Take melted butter in another bowl along with powdered sugar and whisk them together for a while. Now add condensed milk and again whisk them together until it becomes fluffy. Further add milk to it and mix everything together. Add the dry ingredients mixture in small portions into the wet ingredients mixture. Mix everything together until all the lumps dissolves completely. Batter for cake is now ready. Pour the batter into the baking tray. Tap the container on surface so that the batter spreads evenly. Preheat the oven at 180 degree centigrade. Place the baking tray on the middle rack of the preheated oven. Set the oven timer at 180 degree centigrade for 25 minutes. Let the cake bake and check later.

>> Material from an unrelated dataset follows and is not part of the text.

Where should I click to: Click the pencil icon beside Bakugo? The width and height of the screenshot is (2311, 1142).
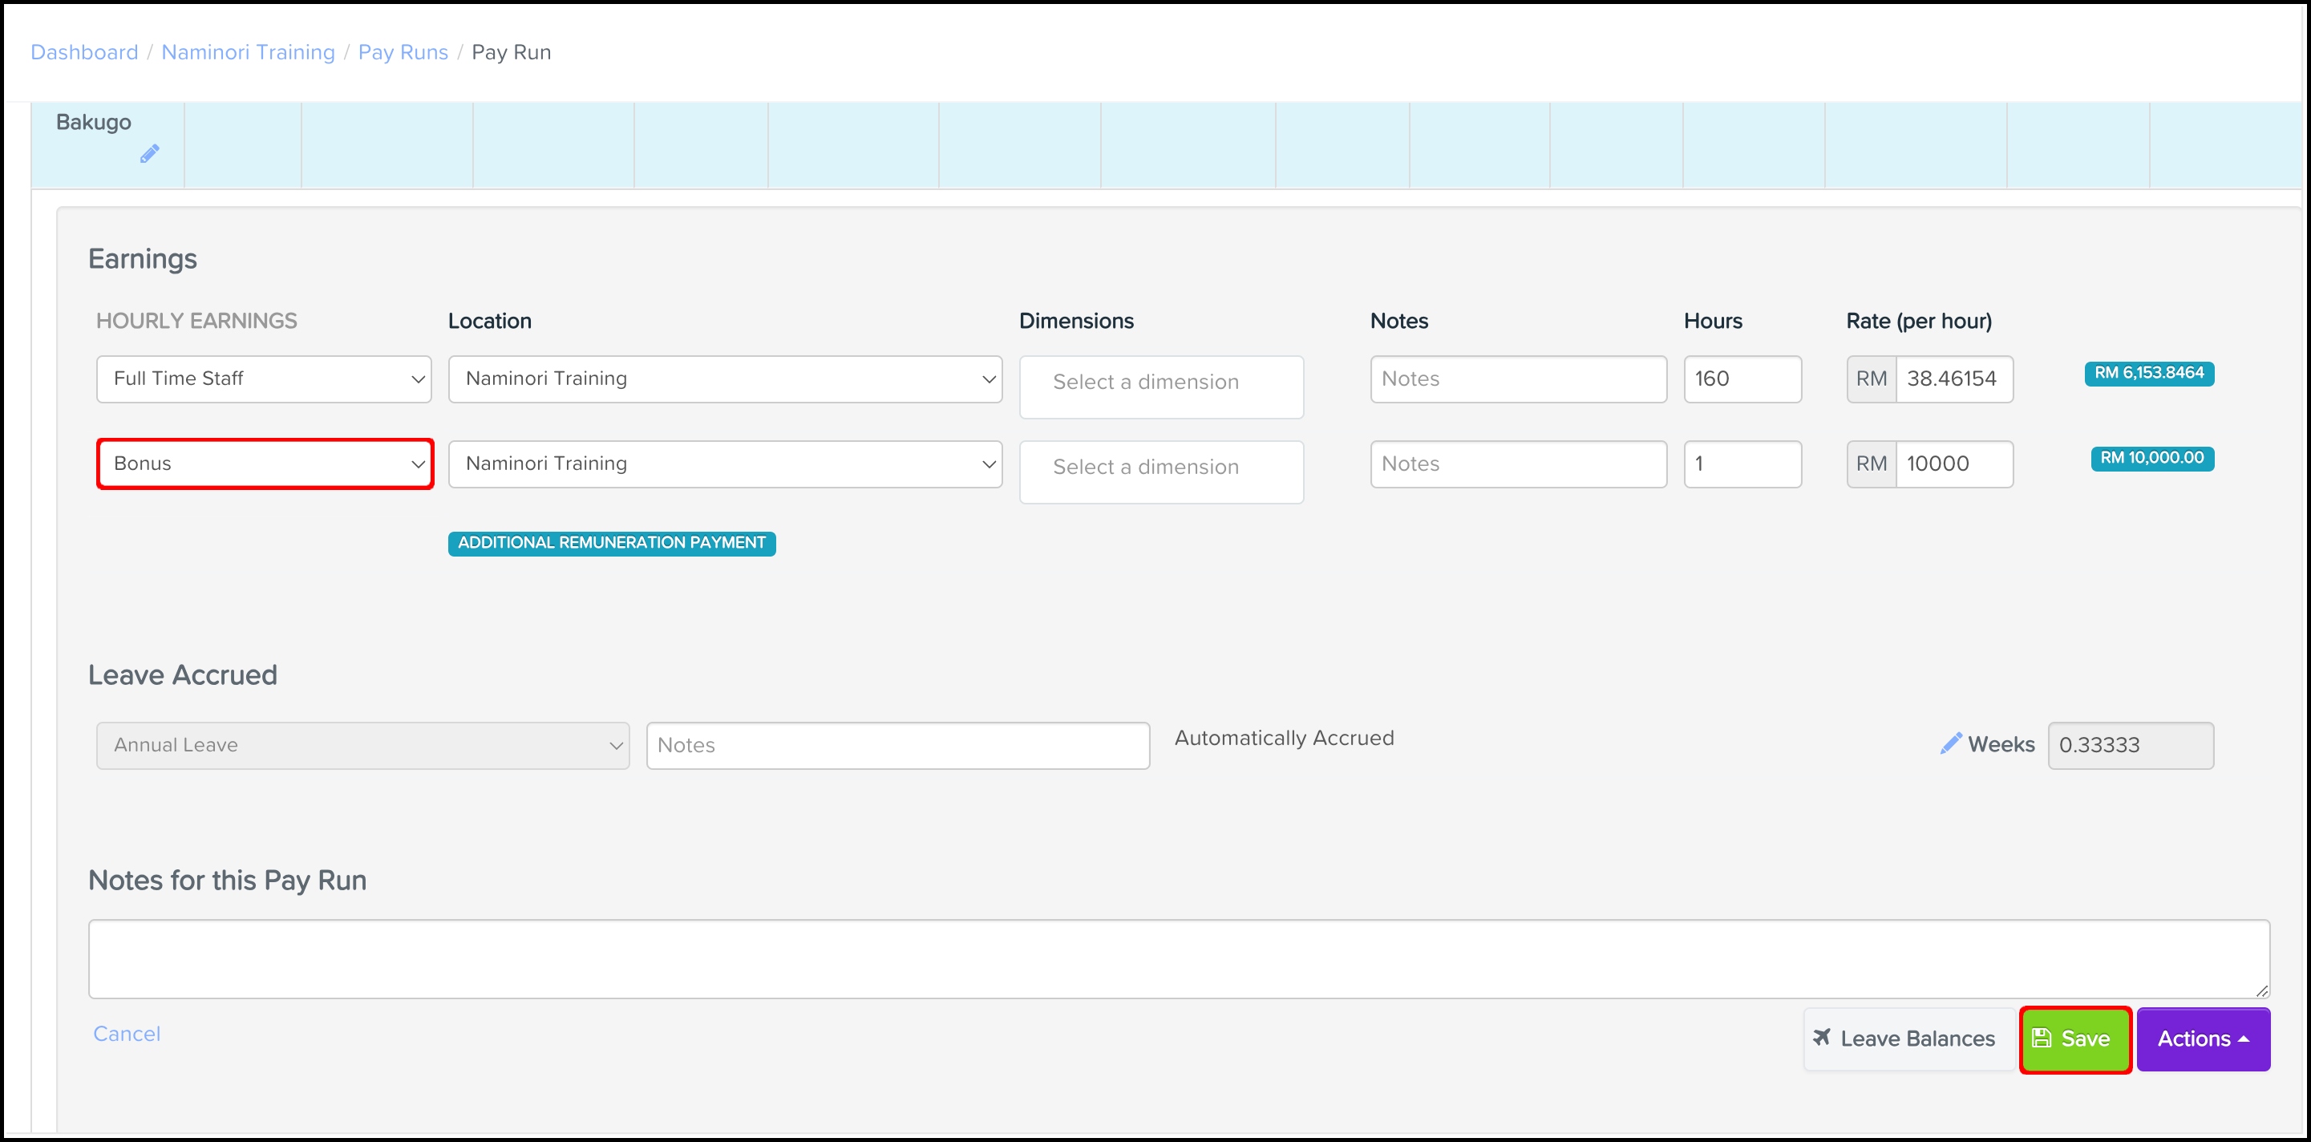(150, 154)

After 25 minutes, cake has turned nice brown in color. Take the tray out from the oven. If the cake is not ready in 25 minutes on 180 degree centigrade then bake it for 10 more minutes on 170 degree centigrade. To check whether the cake is perfectly baked or not, insert a knife tip into the cake if it comes out clean that means it is baked perfectly. Let the cake cool down for a while. Now the cake has cooled down completely. Take it out from the container. For this, run a knife around the edges of the cake. Place a plate on the top of the baking tray and then flip the baking tray upside down. Tap the container gently on the top. Remove the butter paper from the top of the cake. And now your yummy Egg less Chocolate cake is ready.. 

Credit: khoobsuratworld

Egg-less Cake Recipe

  • Ingredients
  • Flour 200
  • Butter 80 gms
  • Condense Milk 1 cup
  • Milk 1 cup
  • Cashew 50 gms
  • Raisin 50
  • Sugar 100 gms
  • Baking soda- 3/4 tsp
  • Baking powder- 1tsp
Method – 

Sieve Flour, baking powder, soda all together two times. Now melt the butter or ghee and break the sugar into powdered form.Take sugar, butter and beat them well for 2-3 minutes. Now add condensed milk in the mixture and beat it again. Now keep on adding little little Flour baking powder mix into the batter (lumps should not be formed while mixing it). Keep on adding milk to the mixture as per the requirement to get the right consistency. Beat the batter for 2 minutes and add cashews, raisins to it. Now take a pan and grease it.  Sprinkle some dryFlour into the pan to form a thin layer. This will let the cake come out easily out of the pan. Now pour the cake mixture into the pan. Heat the oven on 180 Celsius. Place the pan in the oven and set the timer for 25 minutes. Now lower down the temperature to 160 Celsius after 30 minutes and bake it for 20 minutes. Now take a tooth pick and poke to check whether it comes out clean or not. If the mixture is still sticky, then bake it for another 10 minutes. Check it again and turn off the oven. Egg-less Sponge Cake is ready. Let it cool down for a while and then separate it from the pan with the help of a knife. Cut the cake in whatever shape you like and serve it…..Likewise, you can try the same recipe with different fruits like almond cake, coconut cake etc.